Exercise brief: Please switch every "To accomplish" to "In order to" in the records, from the line containing "The height and width of the screenshot is (894, 1590)." down to the line containing "The image size is (405, 285). tap(74, 88)", and give back only those lines with nothing else changed.

Source records:
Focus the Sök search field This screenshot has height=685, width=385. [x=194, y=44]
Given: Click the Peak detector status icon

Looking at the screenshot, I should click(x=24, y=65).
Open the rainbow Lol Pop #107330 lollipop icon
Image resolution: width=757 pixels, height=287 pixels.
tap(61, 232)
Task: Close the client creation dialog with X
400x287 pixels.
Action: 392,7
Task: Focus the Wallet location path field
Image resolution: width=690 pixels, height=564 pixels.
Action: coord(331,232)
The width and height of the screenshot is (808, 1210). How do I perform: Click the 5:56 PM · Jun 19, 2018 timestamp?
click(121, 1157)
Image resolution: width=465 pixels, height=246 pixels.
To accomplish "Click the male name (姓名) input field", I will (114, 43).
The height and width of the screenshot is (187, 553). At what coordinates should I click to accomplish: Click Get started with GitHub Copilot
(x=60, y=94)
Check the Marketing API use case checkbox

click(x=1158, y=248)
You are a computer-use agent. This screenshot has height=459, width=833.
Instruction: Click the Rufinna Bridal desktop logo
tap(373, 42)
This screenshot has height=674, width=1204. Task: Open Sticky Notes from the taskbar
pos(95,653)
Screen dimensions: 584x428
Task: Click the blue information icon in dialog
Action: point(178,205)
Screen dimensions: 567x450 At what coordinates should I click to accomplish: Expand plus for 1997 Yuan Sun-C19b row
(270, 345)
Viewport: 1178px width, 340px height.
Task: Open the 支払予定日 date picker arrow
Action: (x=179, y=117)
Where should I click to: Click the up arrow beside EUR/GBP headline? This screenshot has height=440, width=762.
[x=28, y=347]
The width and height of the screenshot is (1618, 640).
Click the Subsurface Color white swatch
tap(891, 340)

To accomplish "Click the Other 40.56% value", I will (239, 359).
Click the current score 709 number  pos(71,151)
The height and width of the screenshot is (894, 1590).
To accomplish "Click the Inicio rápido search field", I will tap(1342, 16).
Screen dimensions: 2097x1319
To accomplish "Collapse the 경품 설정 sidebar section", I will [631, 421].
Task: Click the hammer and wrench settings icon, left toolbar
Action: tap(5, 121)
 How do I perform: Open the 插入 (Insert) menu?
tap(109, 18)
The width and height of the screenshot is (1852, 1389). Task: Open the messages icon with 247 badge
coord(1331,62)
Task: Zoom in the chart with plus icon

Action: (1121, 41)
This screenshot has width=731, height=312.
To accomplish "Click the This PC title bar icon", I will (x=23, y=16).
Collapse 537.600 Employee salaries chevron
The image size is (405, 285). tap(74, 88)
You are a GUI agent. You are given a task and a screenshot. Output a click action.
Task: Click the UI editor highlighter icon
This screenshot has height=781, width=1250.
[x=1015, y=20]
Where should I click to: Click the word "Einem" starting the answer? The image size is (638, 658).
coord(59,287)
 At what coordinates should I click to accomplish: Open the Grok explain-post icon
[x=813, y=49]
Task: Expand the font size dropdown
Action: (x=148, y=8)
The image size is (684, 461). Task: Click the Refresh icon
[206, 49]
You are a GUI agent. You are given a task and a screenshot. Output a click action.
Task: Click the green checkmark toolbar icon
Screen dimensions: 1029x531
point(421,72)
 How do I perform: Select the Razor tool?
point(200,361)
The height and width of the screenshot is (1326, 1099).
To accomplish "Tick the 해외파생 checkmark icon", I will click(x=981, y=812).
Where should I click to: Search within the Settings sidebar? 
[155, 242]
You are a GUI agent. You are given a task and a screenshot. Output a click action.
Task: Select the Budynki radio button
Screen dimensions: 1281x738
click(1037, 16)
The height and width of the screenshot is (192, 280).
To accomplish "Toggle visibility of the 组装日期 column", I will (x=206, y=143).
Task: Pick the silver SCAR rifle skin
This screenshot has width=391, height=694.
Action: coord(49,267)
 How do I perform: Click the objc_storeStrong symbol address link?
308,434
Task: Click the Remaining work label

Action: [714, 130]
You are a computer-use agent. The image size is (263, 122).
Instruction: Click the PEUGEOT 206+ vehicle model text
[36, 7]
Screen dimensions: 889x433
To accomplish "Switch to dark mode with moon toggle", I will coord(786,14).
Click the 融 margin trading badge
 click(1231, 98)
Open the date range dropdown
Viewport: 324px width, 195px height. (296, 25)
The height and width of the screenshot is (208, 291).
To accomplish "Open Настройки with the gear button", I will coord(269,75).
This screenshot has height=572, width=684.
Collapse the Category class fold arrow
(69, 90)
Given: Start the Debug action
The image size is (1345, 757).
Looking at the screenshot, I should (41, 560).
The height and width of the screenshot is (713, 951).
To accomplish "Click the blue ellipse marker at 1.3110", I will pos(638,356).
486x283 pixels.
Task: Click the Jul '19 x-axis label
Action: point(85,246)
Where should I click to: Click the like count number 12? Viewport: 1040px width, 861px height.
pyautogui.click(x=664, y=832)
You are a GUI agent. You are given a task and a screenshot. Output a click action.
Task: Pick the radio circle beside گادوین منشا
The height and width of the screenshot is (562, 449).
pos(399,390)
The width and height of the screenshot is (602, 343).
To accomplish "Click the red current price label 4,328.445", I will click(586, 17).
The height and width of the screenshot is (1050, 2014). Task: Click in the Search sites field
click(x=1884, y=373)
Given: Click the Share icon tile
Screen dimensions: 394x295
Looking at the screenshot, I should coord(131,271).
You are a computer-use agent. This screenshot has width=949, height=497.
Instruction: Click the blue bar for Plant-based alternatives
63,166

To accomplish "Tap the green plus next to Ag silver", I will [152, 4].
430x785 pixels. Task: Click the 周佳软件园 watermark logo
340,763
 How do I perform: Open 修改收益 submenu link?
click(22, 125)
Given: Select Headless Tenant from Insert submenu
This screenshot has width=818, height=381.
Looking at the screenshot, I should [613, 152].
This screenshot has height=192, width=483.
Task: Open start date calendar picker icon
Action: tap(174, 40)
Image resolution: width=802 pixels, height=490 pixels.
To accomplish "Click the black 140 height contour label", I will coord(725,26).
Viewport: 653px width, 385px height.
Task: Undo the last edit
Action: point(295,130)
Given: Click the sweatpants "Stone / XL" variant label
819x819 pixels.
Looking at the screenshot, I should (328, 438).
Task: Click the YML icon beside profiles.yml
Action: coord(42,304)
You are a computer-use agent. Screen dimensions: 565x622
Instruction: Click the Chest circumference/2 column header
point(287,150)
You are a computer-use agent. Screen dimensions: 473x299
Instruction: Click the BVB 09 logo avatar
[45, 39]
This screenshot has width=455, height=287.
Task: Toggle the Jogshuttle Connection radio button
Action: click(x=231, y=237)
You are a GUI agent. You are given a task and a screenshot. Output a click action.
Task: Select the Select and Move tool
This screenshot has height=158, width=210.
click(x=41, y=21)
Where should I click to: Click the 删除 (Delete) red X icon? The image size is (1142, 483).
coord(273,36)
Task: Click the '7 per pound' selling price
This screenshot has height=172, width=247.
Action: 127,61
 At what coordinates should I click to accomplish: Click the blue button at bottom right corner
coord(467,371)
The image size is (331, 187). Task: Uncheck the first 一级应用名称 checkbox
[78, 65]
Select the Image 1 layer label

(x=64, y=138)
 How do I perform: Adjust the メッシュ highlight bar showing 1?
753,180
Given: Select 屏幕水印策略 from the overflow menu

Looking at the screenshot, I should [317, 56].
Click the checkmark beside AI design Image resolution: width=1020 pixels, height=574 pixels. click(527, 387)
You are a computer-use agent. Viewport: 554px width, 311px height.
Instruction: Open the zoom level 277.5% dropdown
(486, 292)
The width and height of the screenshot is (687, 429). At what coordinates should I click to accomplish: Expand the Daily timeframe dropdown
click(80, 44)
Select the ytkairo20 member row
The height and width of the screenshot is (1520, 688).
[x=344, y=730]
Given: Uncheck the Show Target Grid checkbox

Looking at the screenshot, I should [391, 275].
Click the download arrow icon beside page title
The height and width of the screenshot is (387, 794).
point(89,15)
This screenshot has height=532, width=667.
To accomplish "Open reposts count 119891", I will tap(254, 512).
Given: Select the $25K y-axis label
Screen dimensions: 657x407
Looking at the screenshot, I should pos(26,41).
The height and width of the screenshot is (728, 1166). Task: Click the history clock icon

Exercise result:
The height and width of the screenshot is (894, 1590).
In order to "Click the Inicio rápido search field", I will tap(1342, 16).
Screen dimensions: 2097x1319
In order to "Collapse the 경품 설정 sidebar section", I will [631, 421].
Task: Click the hammer and wrench settings icon, left toolbar
Action: tap(5, 121)
 How do I perform: Open the 插入 (Insert) menu?
tap(109, 18)
The width and height of the screenshot is (1852, 1389). Task: Open the messages icon with 247 badge
coord(1331,62)
Task: Zoom in the chart with plus icon

Action: (1121, 41)
This screenshot has width=731, height=312.
In order to "Click the This PC title bar icon", I will (x=23, y=16).
Collapse 537.600 Employee salaries chevron
The image size is (405, 285). tap(74, 88)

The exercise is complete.